**Work to be completed:**
Repeat the listing that follows exactly. Pictures are not part of the copy.

**Supplied material:**
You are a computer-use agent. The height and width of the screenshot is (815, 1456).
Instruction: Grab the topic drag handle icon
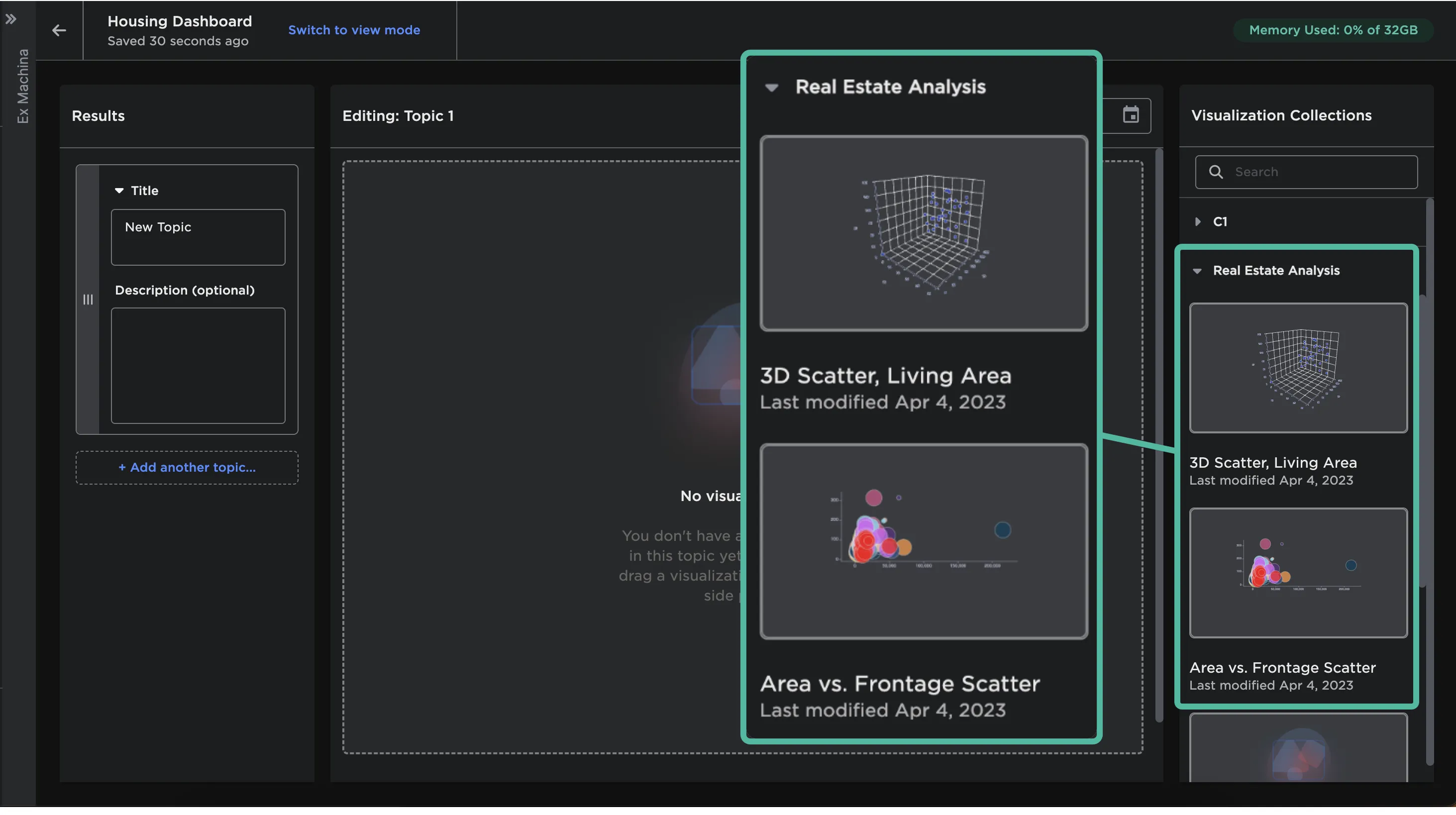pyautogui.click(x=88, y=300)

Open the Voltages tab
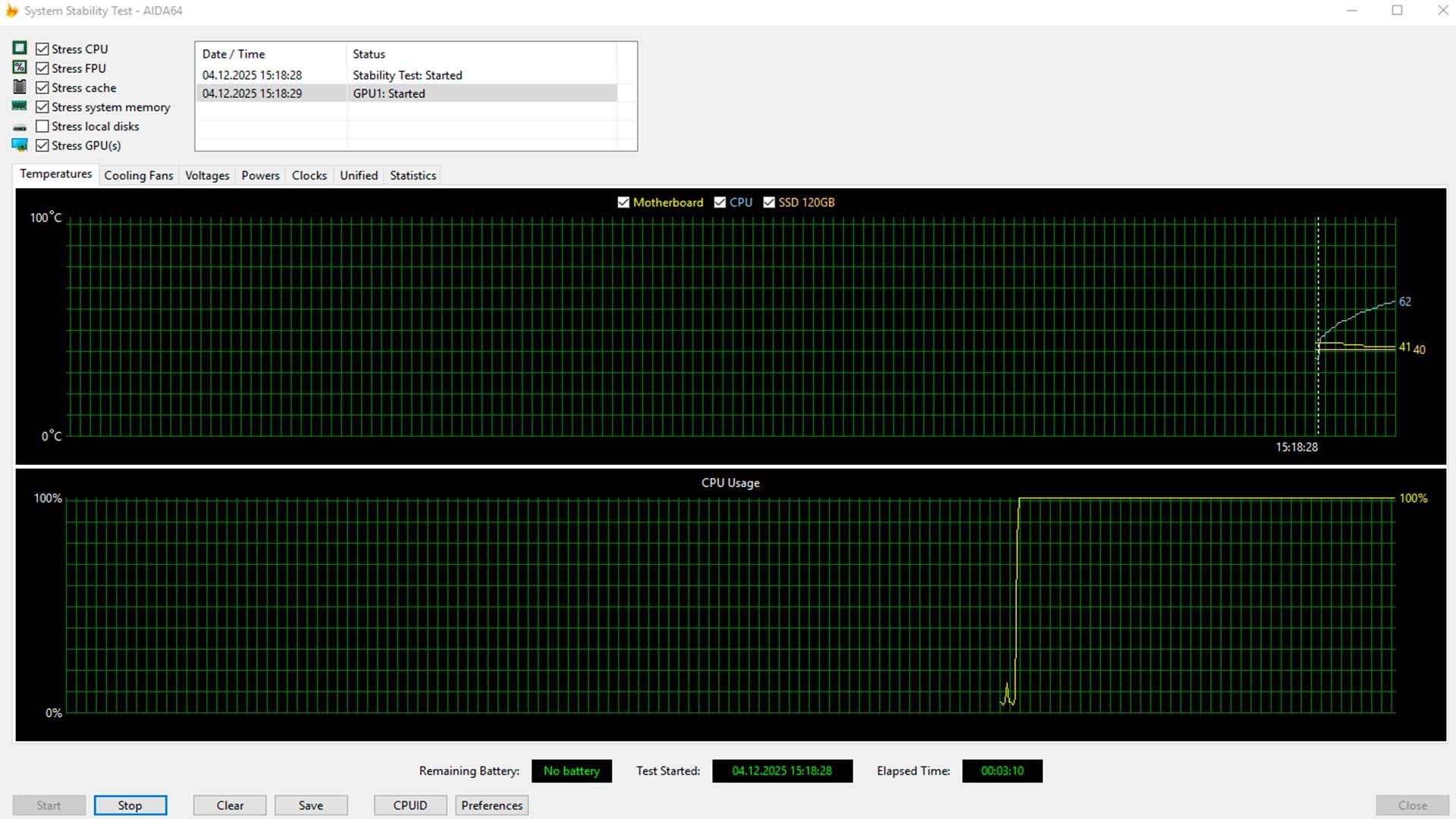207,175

**Solution to this exercise:**
You are a computer-use agent. The height and width of the screenshot is (815, 1456).
Instruction: Grab the topic drag handle icon
pyautogui.click(x=88, y=300)

Open the Voltages tab
207,175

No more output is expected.